So, well, I don’t know

This is a personal reflection on my experience of,  and learning about autism.  I have committed to a blog post,  every day,  for the month of April,  as my commitment to Autism Awareness Month. In this post, we will look at denial, interoception, and  alexithymia.

Most people would know what denial is – from the childhood state of being tired but claiming that you are not tired, to the adult state of saying you’re fine,  but you’re not.

Interoception is the body’s alarm system, the helper in your head that tells you how you are feeling; hot, cold, hungry, thirsty, need to go to the loo. It’s our internal awareness and alarm of bodily sensations, functions and emotions.

Alexithymia is when you have trouble identifying, understanding, and expressing your feelings. For me, before I was diagnosed, this made itself apparent in my grief before (anticipatory grief) and after becoming a widow. Sadness, yes, but any other emotion was bewildering. 

Masking, camouflaging, is an incredibly damaging state that autistic, and other neurodivergent, people engage in order to fit in with “normal” society. It requires mental energy, physical energy and social energy. 
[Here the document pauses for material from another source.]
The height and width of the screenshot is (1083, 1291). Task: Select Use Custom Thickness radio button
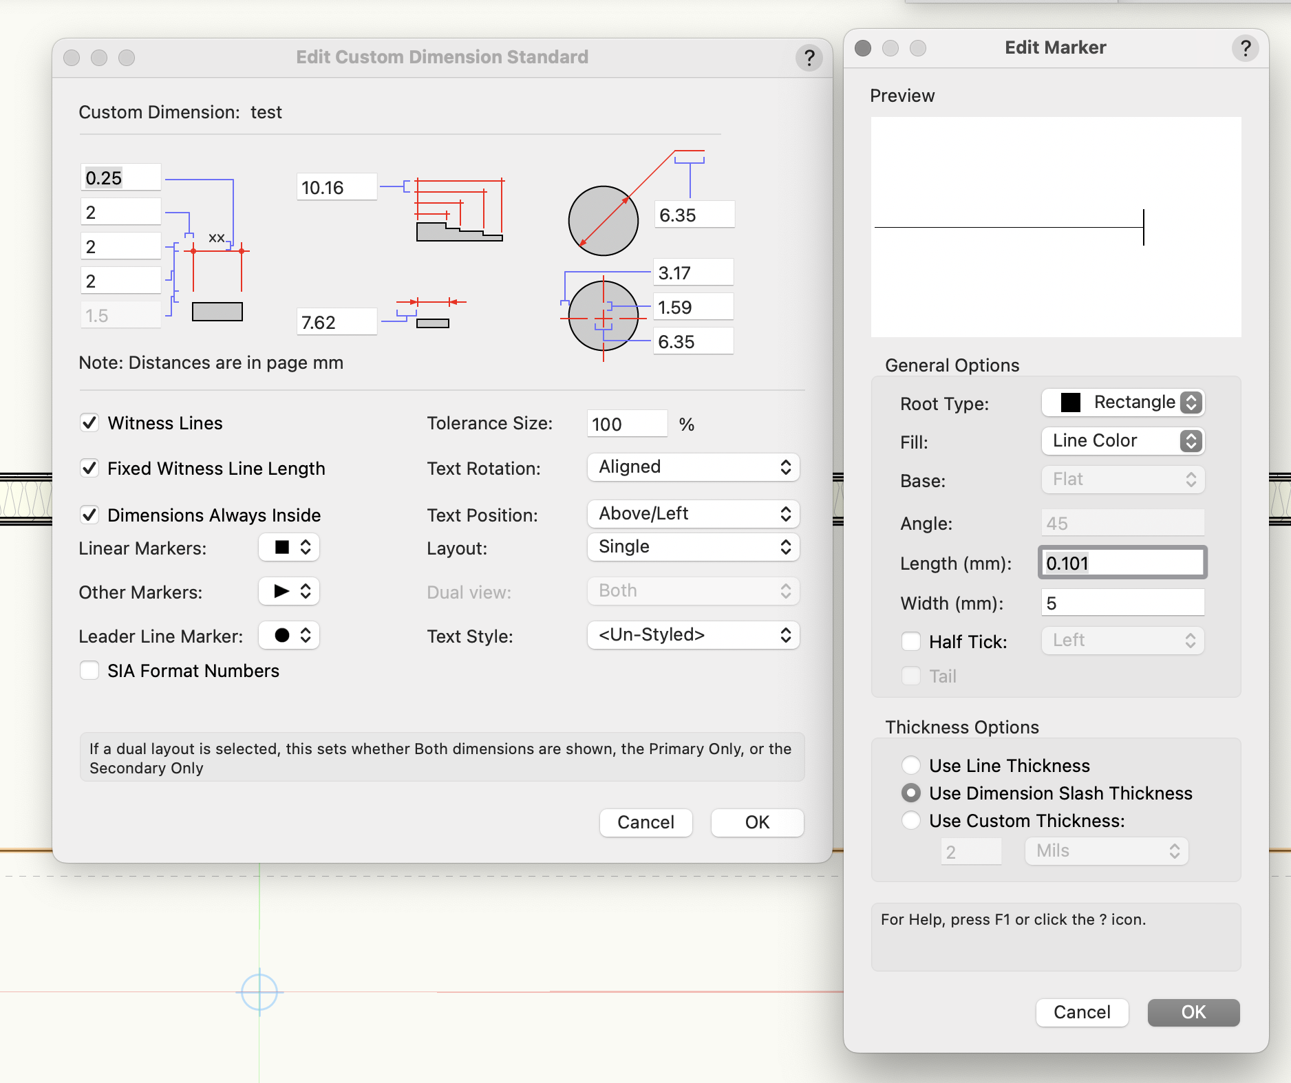pos(911,820)
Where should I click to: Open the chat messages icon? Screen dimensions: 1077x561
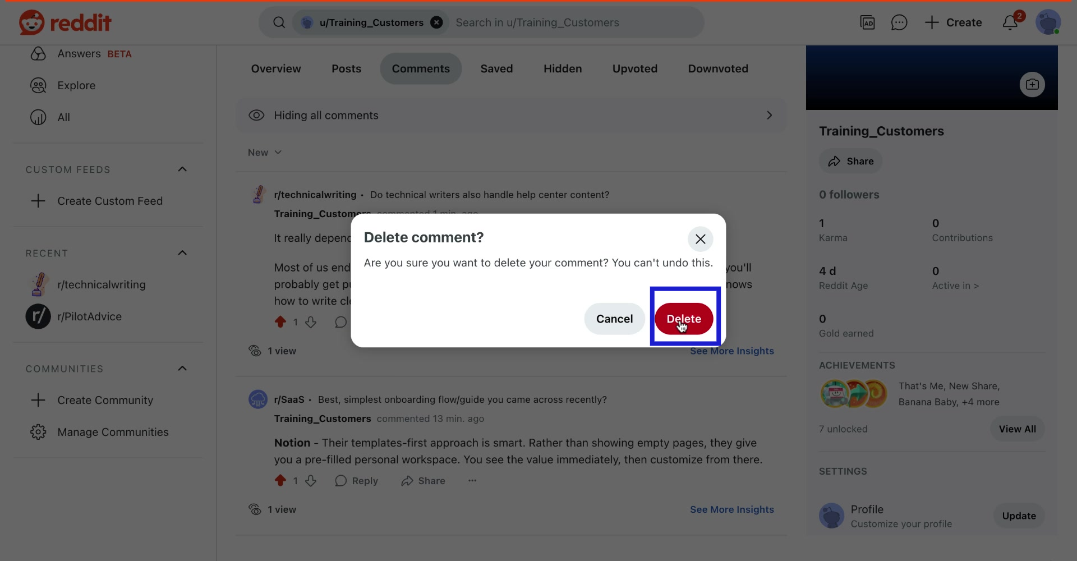coord(899,22)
What can it be like? There are a number of challenges in social media, where the challenge is to not react in any way when a hit song is played. Think about how hard it is to not twitch your shoulders,  shimmy your hips,  tap your feet, thrash your head when a favourite song comes on.  Stopping  a stim (self-stimulatory behaviour) is significantly more challenging, and more energy-depleting, than not reacting to a favourite song.

But that can be what masking is, stopping or transferring a stim. For me,  it’s running a rhythm with my fingers in a repetitive pattern, or tapping my teeth in a rhythm. It can also be about the language we use.

My big inner revelation about my autism, just this morning, was just how much I mask. So much of my communication, written and verbal, is prefaced with softening words, such as “so” and “well”. I was typing something in a chat this morning, and started to type in “so”. My inner voice spoke up, loud and clear. “Don’t do that. Doing that hides your intelligence, your literacy, your autism.”

Mic drop for the inner voice, and instant tears and grief for the 4-year-old girl I was in 1976, and all the masking, the camouflaging of her true nature that she had to do to become 51-year-old me, discovering my autism just months ago.

It’s as if my “heart knowledge” and “head knowledge” have finally aligned about my autism.

So today, (see, there it is again!), my interoception is working for me, alexithymia is absent, denial is in abatement and, I’m okay. I’m shaky, after such a big revelation, my heartbeat is a little elevated, but I’m okay. And that’s good enough for today.